さて今回は,平成29年に改正された地方自治法に関し,当職が一番問題だと思う点を挙げます。


まず前提として,平成29年に,地方自治法の一部が改正,公布されました。

民間企業を倣って内部統制を制度化したり,監査制度をより実効性のあるものにしたり。

ここまでは良いんですが,長等の損害賠償責任の限度制度が設けられたことについては,余り良くない。


簡単に言うと,都道府県知事や市町村長,市職員等といった職員が都道府県や市町村に損害を与えた場合に,善意かつ重過失無しの場合,責任限度額以上は賠償しなくて良くなります。しかも,参酌基準が政令によって定められているとはいえ,賠償限度額を都道府県や市町村が条例で定めることができてしまう。

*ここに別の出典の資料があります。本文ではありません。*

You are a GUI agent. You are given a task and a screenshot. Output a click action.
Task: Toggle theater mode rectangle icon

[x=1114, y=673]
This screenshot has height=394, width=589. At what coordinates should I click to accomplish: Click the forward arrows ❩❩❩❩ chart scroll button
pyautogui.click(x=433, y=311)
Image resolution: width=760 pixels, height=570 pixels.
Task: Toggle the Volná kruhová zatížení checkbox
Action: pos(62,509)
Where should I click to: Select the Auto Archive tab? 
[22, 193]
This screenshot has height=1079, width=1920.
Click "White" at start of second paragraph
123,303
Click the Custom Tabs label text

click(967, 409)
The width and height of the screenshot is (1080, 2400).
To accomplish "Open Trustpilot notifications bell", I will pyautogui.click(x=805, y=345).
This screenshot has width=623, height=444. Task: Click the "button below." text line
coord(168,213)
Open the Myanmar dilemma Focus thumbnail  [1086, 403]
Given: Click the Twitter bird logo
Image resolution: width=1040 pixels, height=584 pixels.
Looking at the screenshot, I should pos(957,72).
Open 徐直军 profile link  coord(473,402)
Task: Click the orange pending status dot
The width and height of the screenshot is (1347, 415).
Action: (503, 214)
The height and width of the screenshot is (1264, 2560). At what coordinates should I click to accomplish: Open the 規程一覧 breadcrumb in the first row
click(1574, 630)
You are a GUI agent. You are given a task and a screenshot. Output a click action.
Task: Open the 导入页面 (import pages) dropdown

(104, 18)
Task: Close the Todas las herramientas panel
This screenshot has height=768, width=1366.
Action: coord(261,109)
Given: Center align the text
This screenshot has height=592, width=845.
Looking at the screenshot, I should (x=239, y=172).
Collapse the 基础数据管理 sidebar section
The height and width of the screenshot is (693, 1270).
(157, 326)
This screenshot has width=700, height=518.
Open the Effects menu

令和元年11月に公布された政令によれば,トップの長でも基準給与年額の6年分が限度となります。その他,副知事や副市長村長等は4年分,普通職員は1年分に過ぎません。


この基準通りに条例が制定されれば,例えば,都知事や府知事の給与及び期末手当の合計額が2000万(仮にですよ)としても,2000万×6年分=1億2000万が責任限度額となり,それ以上の責任は免除されてしまうことになります。

こうして数字にすると,上限を設けたところでやはり賠償範囲は大きいなと思えますが,職員による違法行為によって都道府県や市町村に生じた損害が1億を超えることは決して少なくありません。数10億という損害が発生したこともあります。


これにより,

・せっかく苦労して住民訴訟で勝訴しても,損害額が職員の責任限度額を超えている場合,損害全額を回復できない

・限度額が固定されるため,職員は賠償責任保険に入っていれば保険で全カバーされ,自分の財布は全く痛まない

・そうすると,住民訴訟が違法な財務会計行為を是正する効果が著しく殺がれる

・結果,職員の不正はやりたい放題に

という流れが予想されてしまいます。

税金で私物を購入し,税金で旅行に行き,…改正前ですらこの状況だったのに,なぜ今,更に不正を煽るような制度を設ける必要があったのか?